ALMSHOUSE AND INSANE ASYLUM

 

HUDSON,

  COLUMBIA COUNTY, NEW YORK

By Captain Franklin Ellis133

1878

 

     In the year 1801, Captain John Hathaway was authorized and directed to purchase Daniel Allen's house on State Street, to be used for the occupancy of the poor of the city, and it was so occupied until 1818, when a house was completed, also on State street, for the purpose.  This was the stone house opposite the head of Fourth street, now occupied as a residence.  It was erected under the superintendence of Dr. John Talman, Judah Paddock, and Barnabas Waterman, as a building committee, and was occupied for the purpose for which it was built until May, 1830, when it was vacated by the city and taken by Dr. Samuel White, for the establishment of an insane asylum under his own private auspices and supervision, assisted, however, by Dr.
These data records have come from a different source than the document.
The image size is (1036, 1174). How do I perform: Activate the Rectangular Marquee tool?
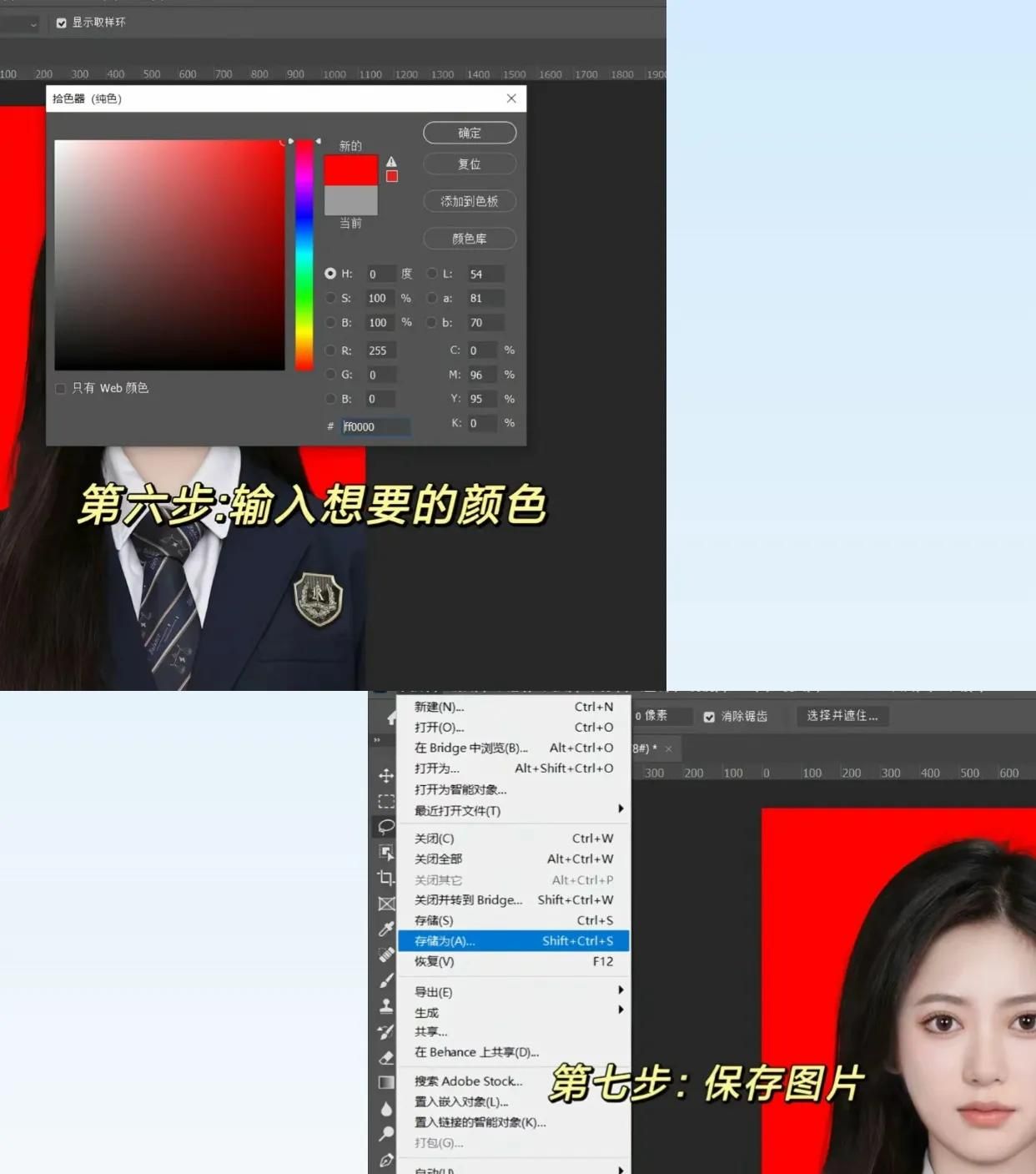point(385,801)
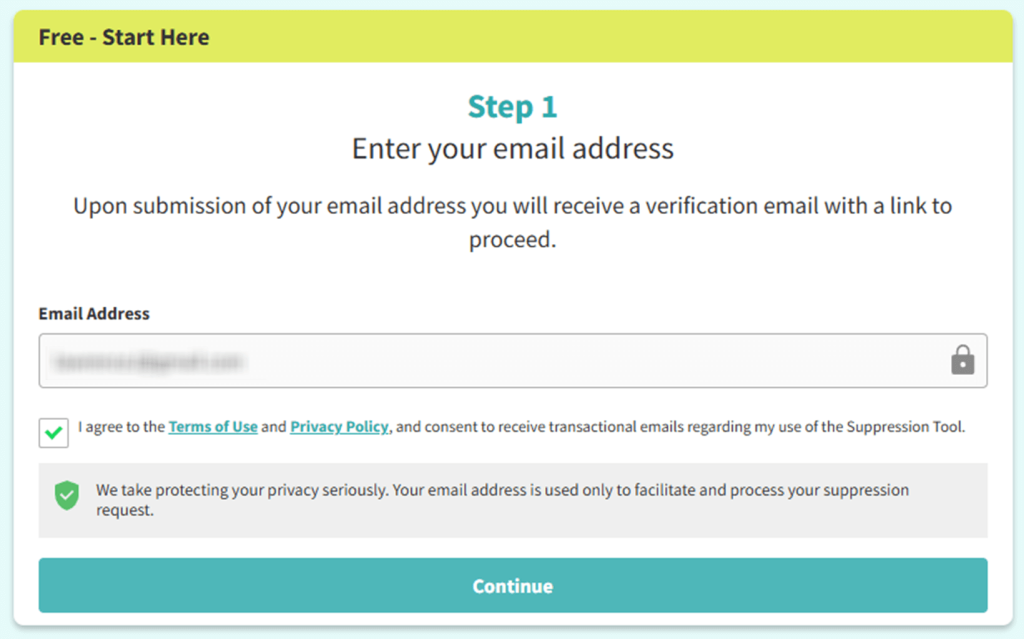The height and width of the screenshot is (639, 1024).
Task: Click the "Enter your email address" subheading
Action: 512,149
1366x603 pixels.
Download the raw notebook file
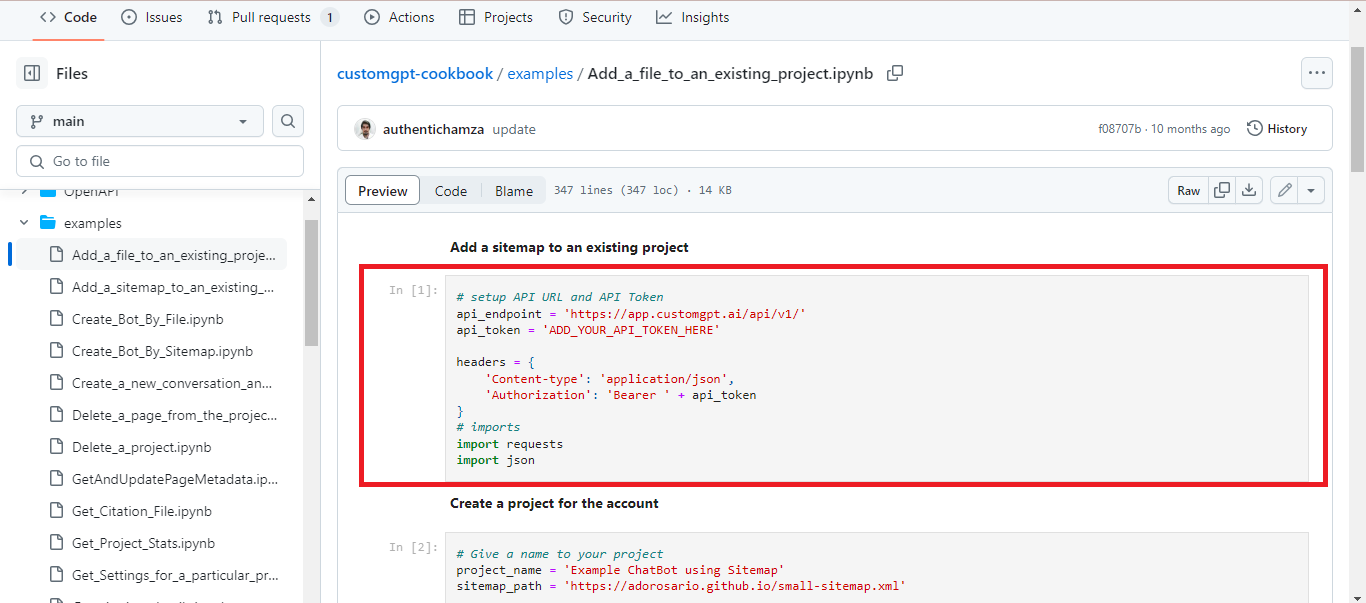coord(1248,189)
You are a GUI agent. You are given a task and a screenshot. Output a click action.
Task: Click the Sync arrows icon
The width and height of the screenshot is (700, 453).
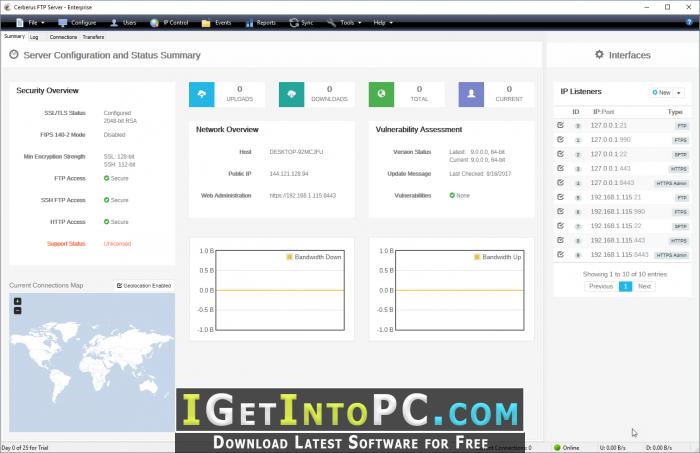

G. H. White.  In the first ten years three hundred patients were admitted, most of whom were cured, and all were benefited (this statement is taken from the advertisement of the institution published in 1841).  It was continued as an asylum until the opening of the State asylum at Utica, when it was abandoned and the patients removed to Utica.  The building was then used as a seminary by the Rev. J. B. Hauge, until the removal of that school to the lower part of Warren street.  It is now the residence of George H. Power, Esq.